Mar 19

Two Heads Are Not Always Better Than One

In my estate planning practice, I have frequently had clients who wanted to designate one of their children to serve as their fiduciary, but were afraid that they would hurt the feelings of the other child or children who weren’t nominated. For example, in the instance of a living trust, the clients would want to name one child as successor trustee, but were afraid that, in doing so, they would create the appearance of favoring that one child and thought that that might create dissension among their children after their deaths.

Often, such clients will ask to nominate several or all of their children as co-trustees. Almost invariably, I discourage them from doing that. While I also don’t wish to see any distrust or dissension among siblings after the parents are gone, there are problems that creating co-trustees or other co-fiduciaries can create.

Inconvenience

Often, when dealing with a bank, or while undertaking some other financial transaction or sale of real property on behalf of the trust, the bank or escrow will want to have all of the trustees sign the transaction documents. Where the children who are co-trustees live in different states, this can lead to delays and inconvenience in having to circulate the documents among all of the children for their signatures.

Confusion and Possible Litigation

More importantly, however, having co-trustees can lead to confusion. For example, when dealing with third parties, those third parties can never be sure if they need only deal with one of the co-fiduciaries, or if they need to have both of their agreement. And where two co-trustees cannot agree on whether to take a proposed course of action, that may lead to litigation in the probate court to try to obtain court approval for the intended action, or to prevent the other trustee from taking the proposed action.

Liability for a Co-Fiduciary’s Fraudulent Conduct

Worse yet, the breach of fiduciary duties by one of the trustees can be imputed under some circumstances to the other trustee, which can create serious legal consequences for the innocent trustee.

I am familiar with a current probate administration in Southern California where the decedents named two of their children to be co-executors. During the course of the estate’s administration, the daughter, who worked for some accountants and was thought to have greater financial experience, handled most of the estate’s affairs while the son stood back and allowed her to do so. Unfortunately for the son, however, during the months that the estate’s administration was being handled by the daughter, and unbeknownst to the son, the daughter misappropriated substantial amounts of money from the probate estate’s accounts. Many creditors, including taxing agencies, were not being paid. Moreover, in the midst of the estate’s administration, the daughter quit her position as co-executor and moved to a distant location. She refused to communicate with her brother to transmit to him even simple documents about the estate’s financial condition.

At the time that the son was required to report to the court on the financial condition of the estate, he had to disclose that his sister had misappropriated the estate’s monies. The court then surcharged both the sister and the brother over $140,000, which requires them to repay the estate the stolen funds so that the creditors can be paid off and to permit a distribution of the remaining assets to the other beneficiaries. Applying California Probate Code Section 9631(b)(2), the court reasoned that the brother had improperly delegated the administration of the estate to his co-executor sister.

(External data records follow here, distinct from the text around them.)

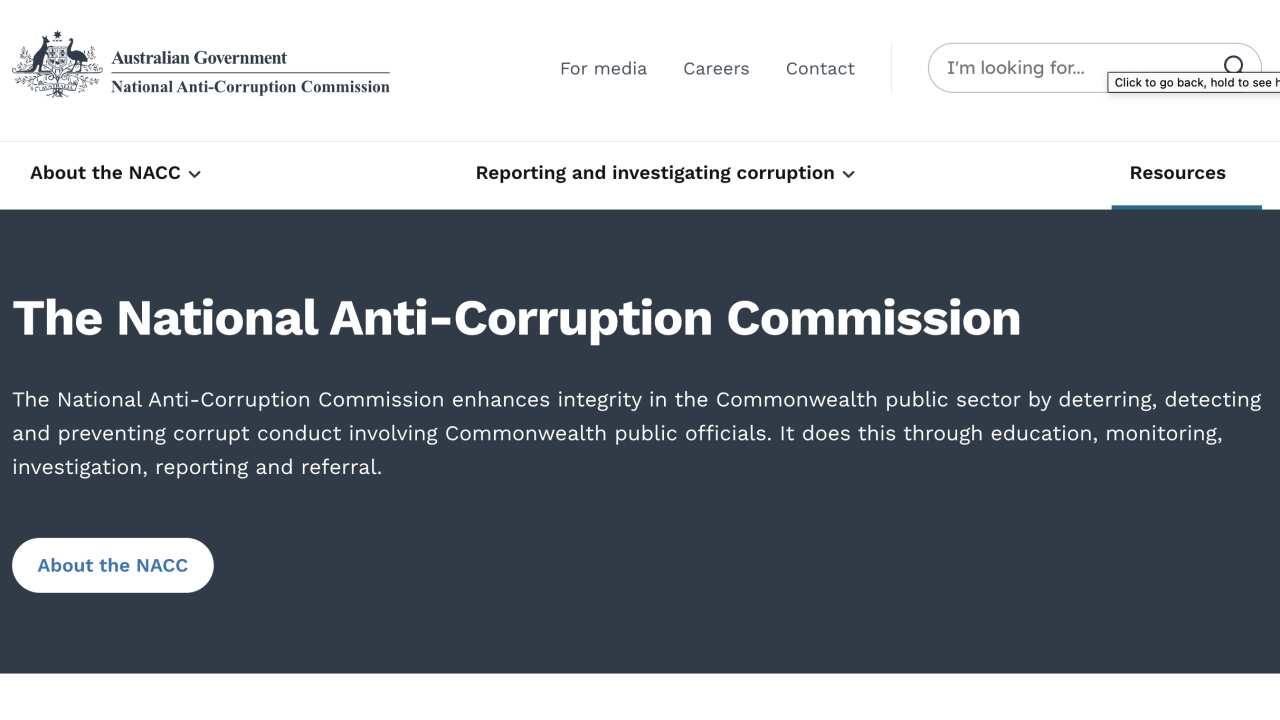Switch to the Resources tab
The width and height of the screenshot is (1280, 720).
[1177, 173]
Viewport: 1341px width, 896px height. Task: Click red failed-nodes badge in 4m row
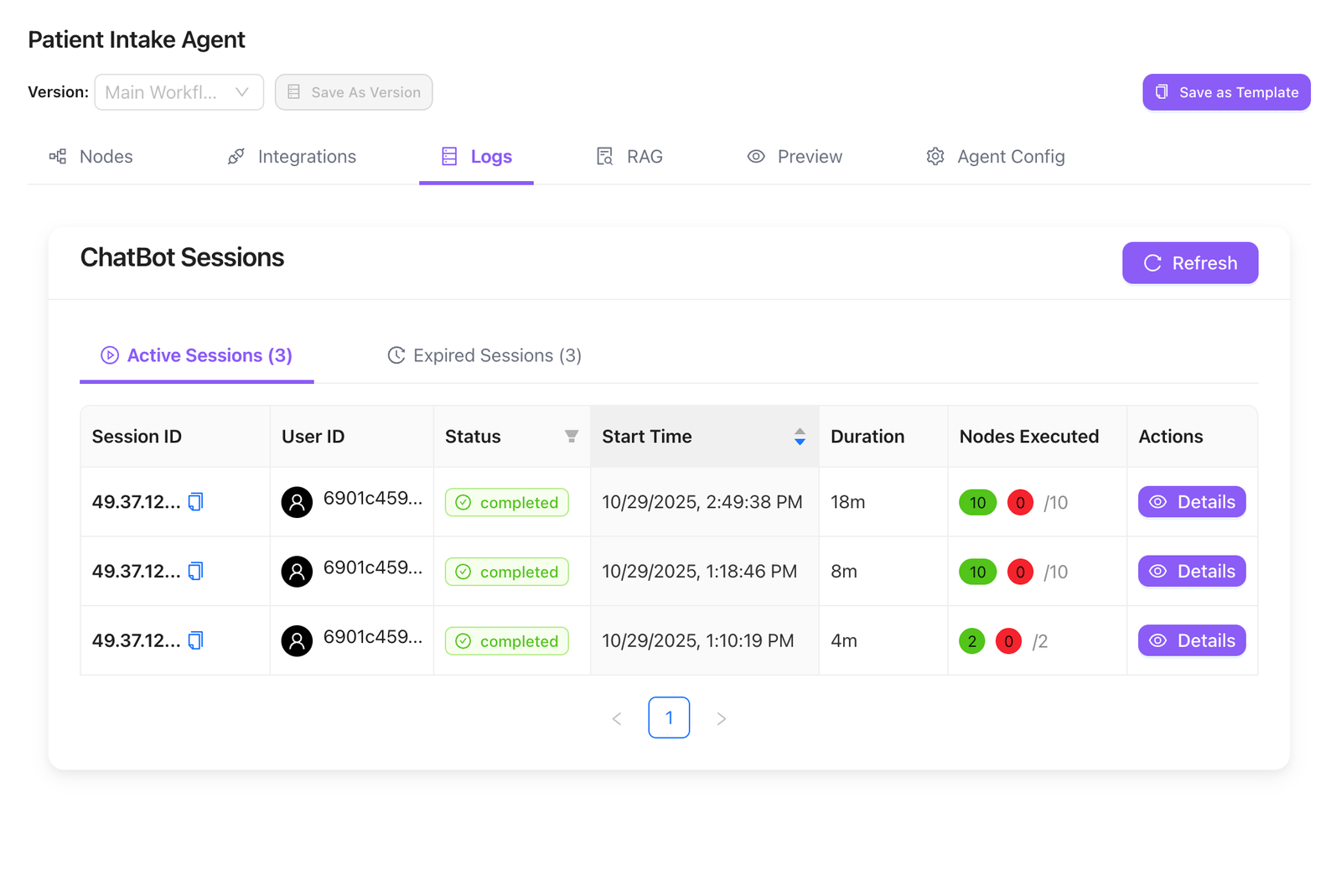tap(1008, 641)
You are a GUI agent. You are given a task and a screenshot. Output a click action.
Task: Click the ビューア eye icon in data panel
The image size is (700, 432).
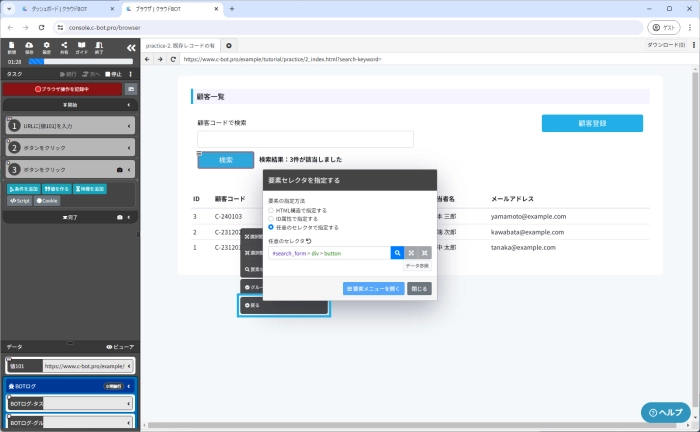point(119,346)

The court didn’t care that the brother had received none of the monies misappropriated from the estate by his sister. They were both liable as co-executors.

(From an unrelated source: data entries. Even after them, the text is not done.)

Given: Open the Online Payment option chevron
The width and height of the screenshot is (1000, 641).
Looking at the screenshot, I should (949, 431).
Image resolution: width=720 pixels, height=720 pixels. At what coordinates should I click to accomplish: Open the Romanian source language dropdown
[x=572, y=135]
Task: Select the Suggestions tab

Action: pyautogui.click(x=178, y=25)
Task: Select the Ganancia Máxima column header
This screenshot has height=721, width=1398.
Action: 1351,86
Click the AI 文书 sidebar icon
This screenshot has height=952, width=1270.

I surmise that the court’s decision in that case has now created some real dissension between these siblings, something that the parents probably wanted to avoid and what they could never have conceived with their decision to make their children co-executors.

What Parents Should Do

So, what should parents of multiple children do in nominating an executor or trustee in their estate plan? They should select the child that they believe will do the best job in serving as the fiduciary, whether as an executor or as a trustee. A fiduciary needn’t have any special fiduciary training; however, I do recommend to my clients that they consider naming the child who is most accustomed to working under rules and regulations, or the child who is accustomed to maintaining books of account in their professional or personal life. And, if there is any question about a child’s honesty or integrity, or if a child is having serious financial troubles of his own, then that child should usually always be avoided.

And, then the parents should talk with their children and tell their children that they have made a decision to select the one child as the fiduciary and to give that child their vote of confidence to the other children. If the parents truly believe that naming one child as the fiduciary will create dissension with the other siblings, then the parents should consider naming another family member or a friend. Or perhaps their trusted accountant. Or they can name a private professional fiduciary or a bank’s trust department as the fiduciary.

While the parents’ concerns about maintaining sibling harmony after their own deaths is admirable, those parents should consider other alternatives instead of naming two or more of their children co-fiduciaries because that can be a recipe for a real disaster.